Record set —
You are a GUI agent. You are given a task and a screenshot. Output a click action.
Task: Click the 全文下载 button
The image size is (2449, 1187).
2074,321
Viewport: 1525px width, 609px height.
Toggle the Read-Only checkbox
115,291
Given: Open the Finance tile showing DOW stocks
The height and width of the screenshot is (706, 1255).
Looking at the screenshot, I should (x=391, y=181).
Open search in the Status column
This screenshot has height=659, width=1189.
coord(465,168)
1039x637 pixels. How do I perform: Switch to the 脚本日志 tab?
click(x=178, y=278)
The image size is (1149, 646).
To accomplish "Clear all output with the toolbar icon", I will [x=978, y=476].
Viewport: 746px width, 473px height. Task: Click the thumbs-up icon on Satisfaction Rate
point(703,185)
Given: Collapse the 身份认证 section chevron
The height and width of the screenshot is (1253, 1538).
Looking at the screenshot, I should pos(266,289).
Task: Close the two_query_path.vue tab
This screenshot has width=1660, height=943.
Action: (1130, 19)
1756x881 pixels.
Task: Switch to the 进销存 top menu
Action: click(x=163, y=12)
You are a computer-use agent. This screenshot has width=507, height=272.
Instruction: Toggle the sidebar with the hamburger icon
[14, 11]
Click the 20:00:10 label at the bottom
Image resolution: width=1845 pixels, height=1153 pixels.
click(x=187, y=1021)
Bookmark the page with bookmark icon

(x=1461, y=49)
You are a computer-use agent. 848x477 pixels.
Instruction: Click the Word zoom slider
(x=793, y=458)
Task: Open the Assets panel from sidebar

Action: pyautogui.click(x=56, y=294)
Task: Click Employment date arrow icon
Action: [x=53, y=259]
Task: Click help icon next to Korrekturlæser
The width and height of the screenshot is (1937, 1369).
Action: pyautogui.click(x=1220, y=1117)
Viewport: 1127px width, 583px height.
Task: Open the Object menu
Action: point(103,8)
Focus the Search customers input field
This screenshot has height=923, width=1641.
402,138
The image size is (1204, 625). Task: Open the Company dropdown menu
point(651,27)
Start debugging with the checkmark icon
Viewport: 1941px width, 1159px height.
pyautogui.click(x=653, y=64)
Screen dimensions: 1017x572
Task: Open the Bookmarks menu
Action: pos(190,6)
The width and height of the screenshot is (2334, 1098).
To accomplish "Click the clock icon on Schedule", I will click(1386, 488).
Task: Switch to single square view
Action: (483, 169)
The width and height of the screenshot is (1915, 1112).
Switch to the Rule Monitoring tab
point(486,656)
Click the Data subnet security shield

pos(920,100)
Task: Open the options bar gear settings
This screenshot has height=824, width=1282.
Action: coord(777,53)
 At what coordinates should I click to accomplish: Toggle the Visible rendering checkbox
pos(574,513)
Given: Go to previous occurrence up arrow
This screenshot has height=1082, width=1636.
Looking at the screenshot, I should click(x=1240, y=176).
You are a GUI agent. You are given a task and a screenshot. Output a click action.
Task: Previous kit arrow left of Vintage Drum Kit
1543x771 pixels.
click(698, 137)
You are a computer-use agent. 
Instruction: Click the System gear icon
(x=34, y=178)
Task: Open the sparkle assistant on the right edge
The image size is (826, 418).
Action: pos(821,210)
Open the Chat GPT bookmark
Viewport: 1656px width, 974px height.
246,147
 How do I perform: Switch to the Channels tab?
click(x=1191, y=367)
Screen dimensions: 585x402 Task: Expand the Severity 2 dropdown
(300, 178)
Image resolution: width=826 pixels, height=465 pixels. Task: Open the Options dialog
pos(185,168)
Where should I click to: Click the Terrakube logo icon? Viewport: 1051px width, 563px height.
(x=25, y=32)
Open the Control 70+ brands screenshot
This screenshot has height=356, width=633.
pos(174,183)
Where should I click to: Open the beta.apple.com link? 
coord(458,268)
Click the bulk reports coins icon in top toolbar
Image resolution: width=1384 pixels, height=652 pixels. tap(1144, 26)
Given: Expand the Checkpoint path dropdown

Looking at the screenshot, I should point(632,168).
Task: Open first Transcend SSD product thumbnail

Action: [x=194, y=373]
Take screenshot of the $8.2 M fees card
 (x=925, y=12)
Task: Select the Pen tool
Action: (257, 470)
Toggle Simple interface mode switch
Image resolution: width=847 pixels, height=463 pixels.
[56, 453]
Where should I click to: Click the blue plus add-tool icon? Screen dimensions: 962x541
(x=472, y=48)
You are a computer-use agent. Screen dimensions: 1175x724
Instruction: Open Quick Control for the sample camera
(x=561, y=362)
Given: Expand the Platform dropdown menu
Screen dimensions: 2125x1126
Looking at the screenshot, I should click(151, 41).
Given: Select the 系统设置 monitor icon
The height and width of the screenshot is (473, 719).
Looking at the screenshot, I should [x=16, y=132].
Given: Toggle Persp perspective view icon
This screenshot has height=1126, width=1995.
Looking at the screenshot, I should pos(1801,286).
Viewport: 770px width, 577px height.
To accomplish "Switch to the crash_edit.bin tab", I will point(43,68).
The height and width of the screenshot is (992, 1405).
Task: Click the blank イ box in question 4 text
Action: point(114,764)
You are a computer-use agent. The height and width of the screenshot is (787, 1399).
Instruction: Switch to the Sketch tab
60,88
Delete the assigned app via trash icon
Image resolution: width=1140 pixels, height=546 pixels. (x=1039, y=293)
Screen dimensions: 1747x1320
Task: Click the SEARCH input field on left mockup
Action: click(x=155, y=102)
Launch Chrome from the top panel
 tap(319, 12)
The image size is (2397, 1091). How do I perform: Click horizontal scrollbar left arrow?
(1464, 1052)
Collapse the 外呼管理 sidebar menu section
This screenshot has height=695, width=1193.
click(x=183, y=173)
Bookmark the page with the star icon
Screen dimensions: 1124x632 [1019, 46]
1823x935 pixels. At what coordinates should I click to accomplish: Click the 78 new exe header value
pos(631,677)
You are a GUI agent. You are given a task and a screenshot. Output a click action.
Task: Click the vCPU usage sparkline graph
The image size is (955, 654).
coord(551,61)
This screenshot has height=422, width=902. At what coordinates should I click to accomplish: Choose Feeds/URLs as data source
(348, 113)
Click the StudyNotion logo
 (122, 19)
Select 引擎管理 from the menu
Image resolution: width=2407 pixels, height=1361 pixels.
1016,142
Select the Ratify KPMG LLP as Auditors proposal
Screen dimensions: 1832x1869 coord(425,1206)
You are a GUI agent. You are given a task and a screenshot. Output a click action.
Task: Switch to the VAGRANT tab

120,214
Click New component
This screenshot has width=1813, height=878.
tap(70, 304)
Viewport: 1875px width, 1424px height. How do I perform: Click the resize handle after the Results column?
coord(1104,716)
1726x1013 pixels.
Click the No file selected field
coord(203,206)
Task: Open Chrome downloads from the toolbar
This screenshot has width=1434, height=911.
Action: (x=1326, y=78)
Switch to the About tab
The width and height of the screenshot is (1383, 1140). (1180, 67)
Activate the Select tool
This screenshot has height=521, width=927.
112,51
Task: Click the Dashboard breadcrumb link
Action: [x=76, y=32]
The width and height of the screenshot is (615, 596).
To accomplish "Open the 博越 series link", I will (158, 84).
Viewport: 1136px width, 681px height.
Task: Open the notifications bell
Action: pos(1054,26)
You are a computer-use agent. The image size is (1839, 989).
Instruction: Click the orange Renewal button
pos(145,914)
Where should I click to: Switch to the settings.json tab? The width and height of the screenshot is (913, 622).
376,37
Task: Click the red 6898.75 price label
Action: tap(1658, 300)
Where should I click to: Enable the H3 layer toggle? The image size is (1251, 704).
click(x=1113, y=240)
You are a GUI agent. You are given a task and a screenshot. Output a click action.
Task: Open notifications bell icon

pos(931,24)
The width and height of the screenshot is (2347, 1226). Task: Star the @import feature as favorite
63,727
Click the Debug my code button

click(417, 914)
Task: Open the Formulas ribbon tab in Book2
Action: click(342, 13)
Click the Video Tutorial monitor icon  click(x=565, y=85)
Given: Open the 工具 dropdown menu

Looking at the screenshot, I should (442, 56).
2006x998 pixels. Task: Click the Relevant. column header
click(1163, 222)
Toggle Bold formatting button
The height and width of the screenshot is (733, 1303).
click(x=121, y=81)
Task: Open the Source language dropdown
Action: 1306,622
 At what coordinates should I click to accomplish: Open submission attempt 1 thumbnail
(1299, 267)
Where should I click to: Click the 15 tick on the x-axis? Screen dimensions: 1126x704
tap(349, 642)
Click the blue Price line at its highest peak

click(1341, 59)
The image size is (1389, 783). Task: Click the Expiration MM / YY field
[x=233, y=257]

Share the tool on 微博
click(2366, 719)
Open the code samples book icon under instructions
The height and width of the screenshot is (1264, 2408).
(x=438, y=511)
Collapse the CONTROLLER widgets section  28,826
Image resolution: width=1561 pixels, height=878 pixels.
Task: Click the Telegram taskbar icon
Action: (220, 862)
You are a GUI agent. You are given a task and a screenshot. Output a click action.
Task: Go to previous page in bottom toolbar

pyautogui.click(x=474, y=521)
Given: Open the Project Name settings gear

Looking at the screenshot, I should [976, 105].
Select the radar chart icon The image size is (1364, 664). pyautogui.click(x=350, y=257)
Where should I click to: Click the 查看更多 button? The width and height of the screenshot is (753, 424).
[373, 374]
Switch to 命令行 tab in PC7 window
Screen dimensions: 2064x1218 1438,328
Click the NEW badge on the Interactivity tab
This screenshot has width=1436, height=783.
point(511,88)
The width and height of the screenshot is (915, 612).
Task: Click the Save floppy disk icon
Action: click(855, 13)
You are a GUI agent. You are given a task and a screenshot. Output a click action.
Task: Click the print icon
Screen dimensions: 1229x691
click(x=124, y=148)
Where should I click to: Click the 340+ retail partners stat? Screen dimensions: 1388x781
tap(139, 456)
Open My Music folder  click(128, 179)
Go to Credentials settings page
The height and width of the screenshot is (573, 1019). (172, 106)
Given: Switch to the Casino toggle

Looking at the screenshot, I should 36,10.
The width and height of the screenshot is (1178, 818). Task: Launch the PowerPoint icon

Task description — Emit verbatim the lines running from the one with "This screenshot has width=1436, height=783." through the last line of the data, both endpoints inclusive.

Your solution —
This screenshot has width=1436, height=783.
point(511,88)
The width and height of the screenshot is (915, 612).
Task: Click the Save floppy disk icon
Action: click(855, 13)
You are a GUI agent. You are given a task and a screenshot. Output a click action.
Task: Click the print icon
Screen dimensions: 1229x691
click(x=124, y=148)
Where should I click to: Click the 340+ retail partners stat? Screen dimensions: 1388x781
tap(139, 456)
Open My Music folder  click(128, 179)
Go to Credentials settings page
The height and width of the screenshot is (573, 1019). (172, 106)
Given: Switch to the Casino toggle

Looking at the screenshot, I should 36,10.
The width and height of the screenshot is (1178, 818). Task: Launch the PowerPoint icon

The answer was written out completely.